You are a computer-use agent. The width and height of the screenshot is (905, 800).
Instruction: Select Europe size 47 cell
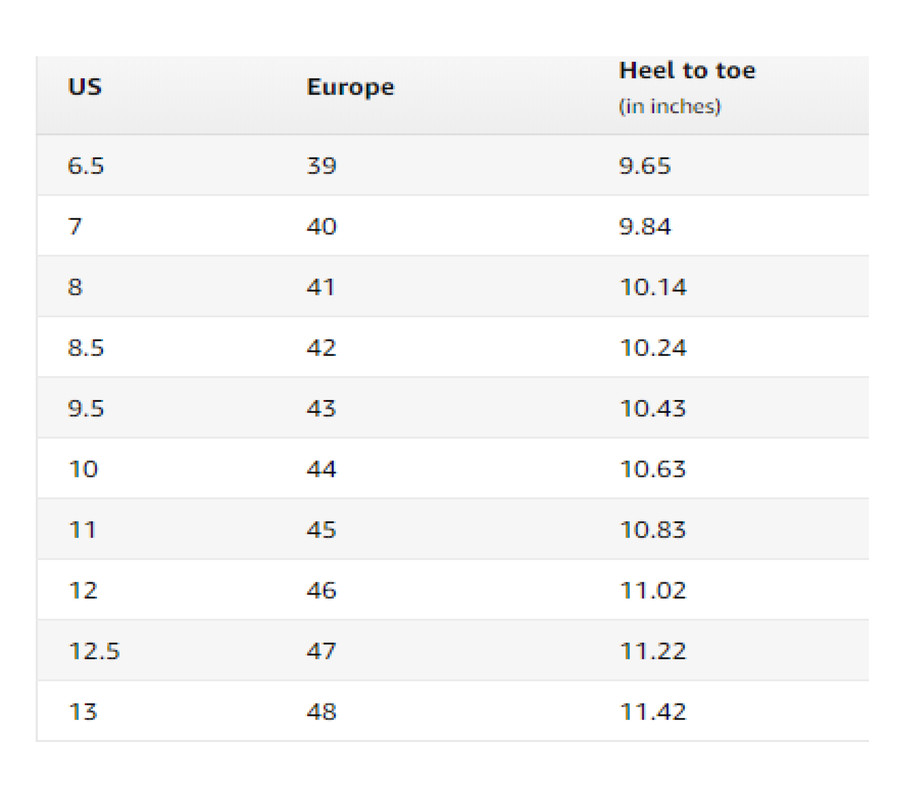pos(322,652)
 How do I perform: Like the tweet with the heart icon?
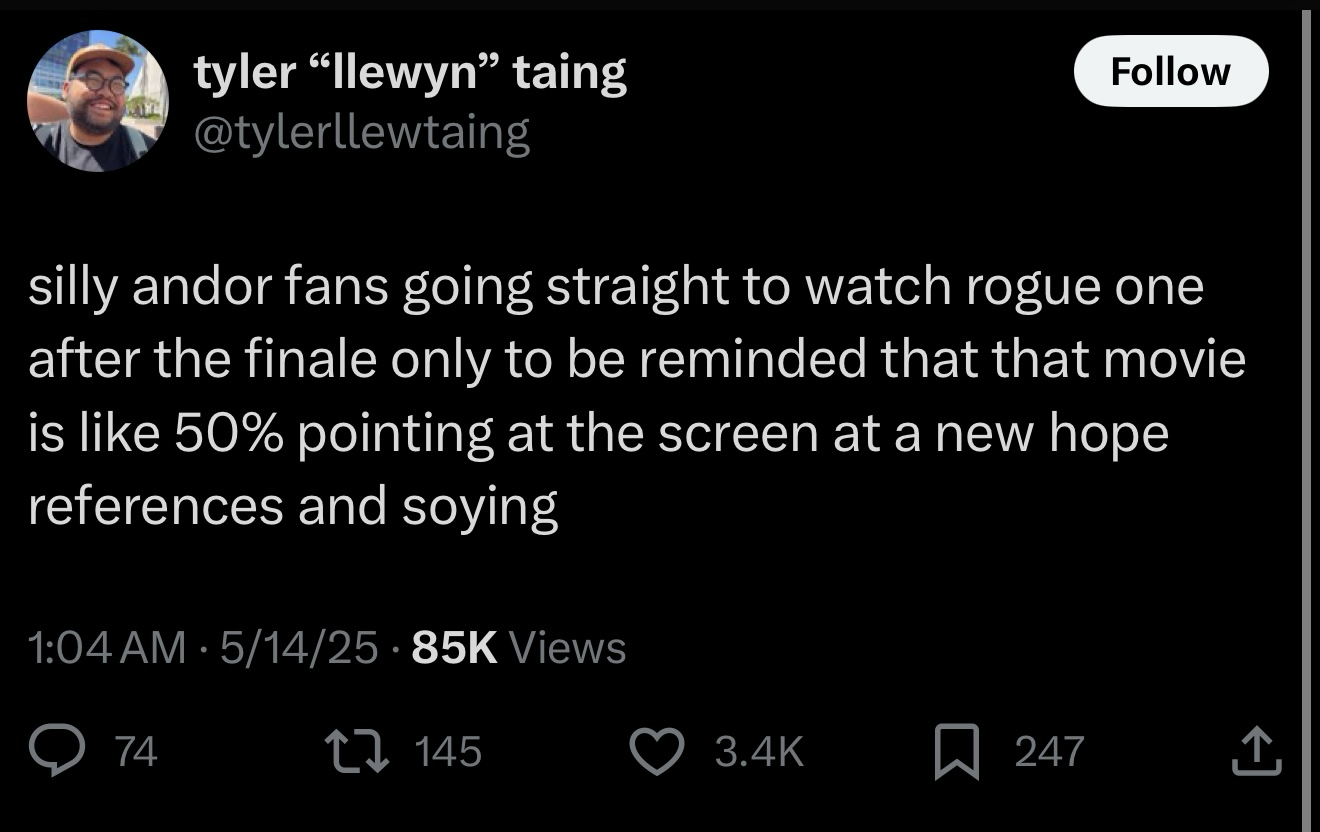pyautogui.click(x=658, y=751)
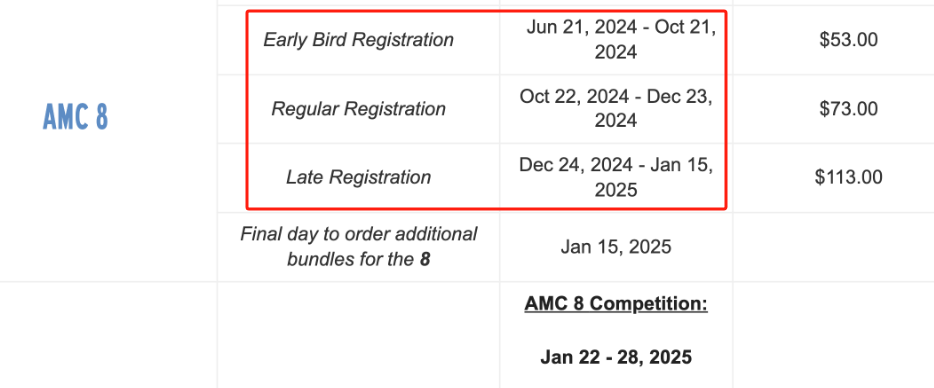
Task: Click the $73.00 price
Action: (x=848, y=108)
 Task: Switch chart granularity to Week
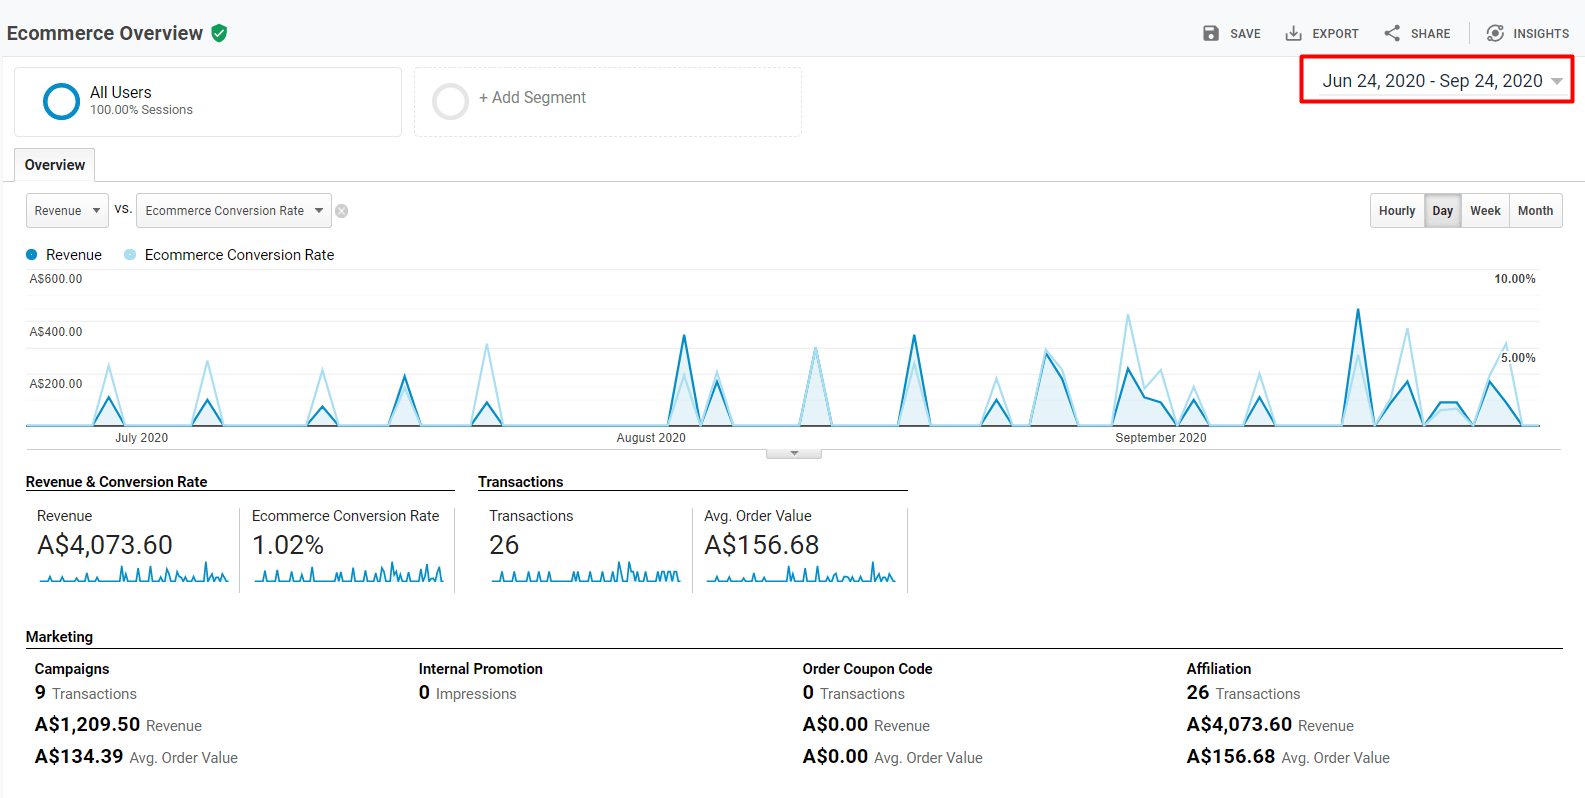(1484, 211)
==
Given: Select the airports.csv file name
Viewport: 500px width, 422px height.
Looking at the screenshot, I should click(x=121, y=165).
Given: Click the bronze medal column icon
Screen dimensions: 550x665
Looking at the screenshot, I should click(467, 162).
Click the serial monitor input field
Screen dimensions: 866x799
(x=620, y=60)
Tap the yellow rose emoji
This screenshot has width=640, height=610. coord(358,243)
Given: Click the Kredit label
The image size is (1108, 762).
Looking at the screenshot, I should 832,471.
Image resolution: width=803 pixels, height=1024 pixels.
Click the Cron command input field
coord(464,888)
---
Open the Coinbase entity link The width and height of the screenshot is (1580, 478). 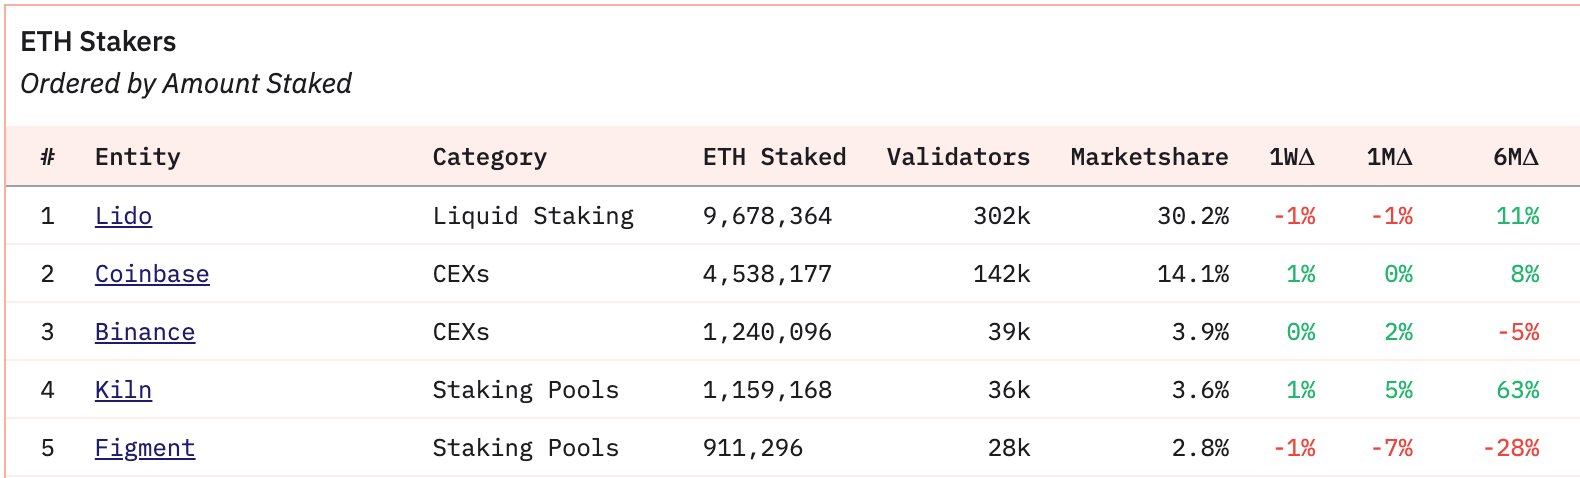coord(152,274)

-- Exercise brief --
Scan the listing for the string "Given". Copy each line that has it.

-- Answer for the task --
Given: Select the airports.csv file name
Given: Click the bronze medal column icon
Given: Click the Kredit label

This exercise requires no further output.